Веселье все разгорается, так и мелькают ноги парней, так и вздуваются колоколом юбки девушек, обвиваясь вокруг ног проносящихся мимо пар. На лужайке начинается сутолока, словно на берегу кырбояского озера для веселящихся мало места; сутолока продолжается до тех пор, пока одна пара не падает, — это падает Виллу с хозяйкой Кырбоя, а на них валится еще несколько пар. Падают и недруги Виллу, плясавшие друг с другом, а поднявшись, ругаются:

— Напился как свинья, даже танцевать больше не может!

— Угощали его, вот и нализался, — подхватывает кто-то.

Все слышат это, слышит хозяйка Кырбоя, слышит и сам Виллу, однако никто не смеется, за исключением нескольких парней и двух-трех хозяйских дочек, никто не смеется из уважения к хозяйке Кырбоя. У батрачки Лены даже слезы на глазах выступили, когда она увидела, что хозяйка упала, всем на потеху, с этим несчастным каткуским Виллу, успевшим уже напиться. Лене жаль полосатой юбки и белоснежной блузки, которые хозяйка умеет носить так, словно она простая деревенская девушка. Лене очень жаль хозяйку — ведь когда она поднялась с земли, на ее блузке были следы грязных сапог, и Лене показалось, будто ее хозяйка и в самом деле простая деревенская девушка.

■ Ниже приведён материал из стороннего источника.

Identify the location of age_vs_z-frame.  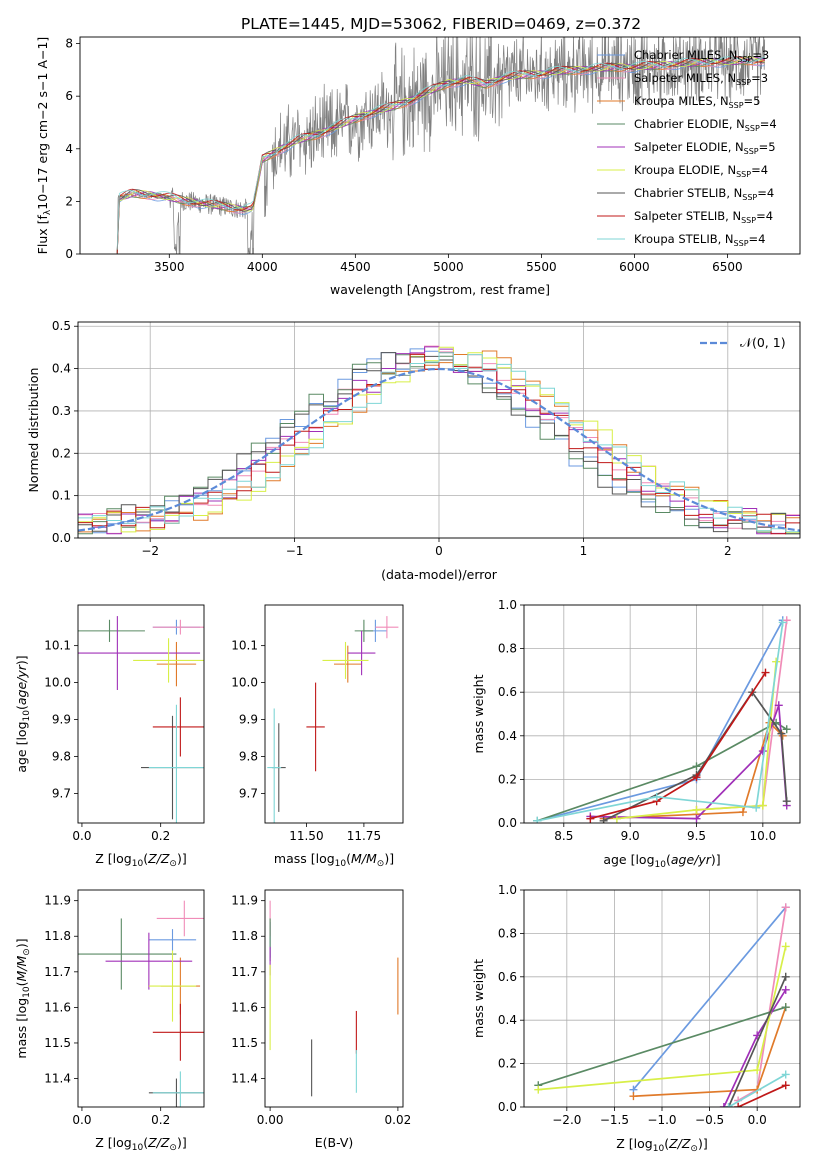
(141, 714).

Больной глаз Виллу сверкает, сверкает даже его слепой глаз, — Виллу понимает, что он напрасно пил со своими недругами из одной бутылки, напрасно танцевал с ними, скинув пиджак, танцевал, как бы ища примирения. Все понимают, что теперь Виллу опять может убить человека, только уже не из-за куузикуской бобылки Ээви, а из-за хозяйки Кырбоя, он может убить и из-за самого себя, спасая свою честь. Сейчас, когда Виллу поднимается с земли, он, пожалуй, способен убить даже какую-нибудь из смеющихся девушек, так бешено сверкают его слепые глаза. Однако он не делает этого, он вообще ничего не делает, ничего не говорит, и поэтому всем становится ясно, что дни величия Виллу миновали, песенка Виллу спета, что ни к чему была эта сутолока, не стоило сбивать его с ног.